→ **Exercise**:
Would you copy the NAS write-up word for word from "The light defaults" to "this next morning."?

---- Source passage

Coolermaster case on the right

Coolermaster case on the right

Φόβος (phobos) is the name of my NAS, backup and home server. The current hardware setup is described at phobos; this page aims to describe the rationale, setup, software and usage, mostly of backup.

Software

Debian GNU/Linux for the operating system.

I don't use RAID (which is not backup).

Remote decryption

I use full-disk encryption which necessitates supplying a passphrase when the machine is booted. Since this is a headless box, some additional work is needed to permit supplying this passphrase over the network. Luckily most of the work is done already by installing the dropbear-initramfs Debian package and reconfiguring keys and authorized_keys files in /etc/initramfs-tools afterwards. This means I can SSH into the pre-boot environment. From there, I just need to run cryptroot-unlock and supply the decryption passphrase.

Notifications

LED

blinkenlights!

blinkenlights!

I wanted to add a means of notifying me of events on the machine. I bought a Blinkstick Nano, a tiny USB stick with an LED on each side. I've hooked calls to change the light colour into the success/failure paths for the systemd jobs that drive my backups. Further details here: 1, 2, 3.

The light defaults to off. When an interactive job is in progress, it turns on and blue. When the job completes, the light changes to either green or red depending on success or failure. Green means I am safe to remove the drive, in the case of external drives.

When a non-interactive, scheduled job fails, the light turns red. I usually notice this next morning.

Email

Following some instructions on the Arch wiki, I configured Systemd to mail me if a job fails. A generator service is referenced via OnFailure=status-email-user@%n.service. The generator:

[Unit]
Description=status email for %I

[Service]
Type=oneshot
ExecStart=-/usr/local/bin/systemd-email %i
ExecStart=/usr/local/bin/blinkstick --index 1 --limit 50 --set-color red
Group=systemd-journal
DynamicUser=yes

where /usr/local/bin/systemd-email is simply

systemctl status --full "$1" | mail -s "unit $1 failed" root

Backup software

I backup remote hosts to locations on the NAS via rsync.

--------
---- Dataset extract

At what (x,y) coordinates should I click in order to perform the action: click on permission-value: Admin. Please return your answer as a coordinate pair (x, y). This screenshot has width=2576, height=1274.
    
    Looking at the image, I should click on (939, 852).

--------
---- Dataset extract

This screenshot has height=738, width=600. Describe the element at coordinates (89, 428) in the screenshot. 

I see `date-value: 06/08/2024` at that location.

--------

→ **Task output**:
The light defaults to off. When an interactive job is in progress, it turns on and blue. When the job completes, the light changes to either green or red depending on success or failure. Green means I am safe to remove the drive, in the case of external drives.

When a non-interactive, scheduled job fails, the light turns red. I usually notice this next morning.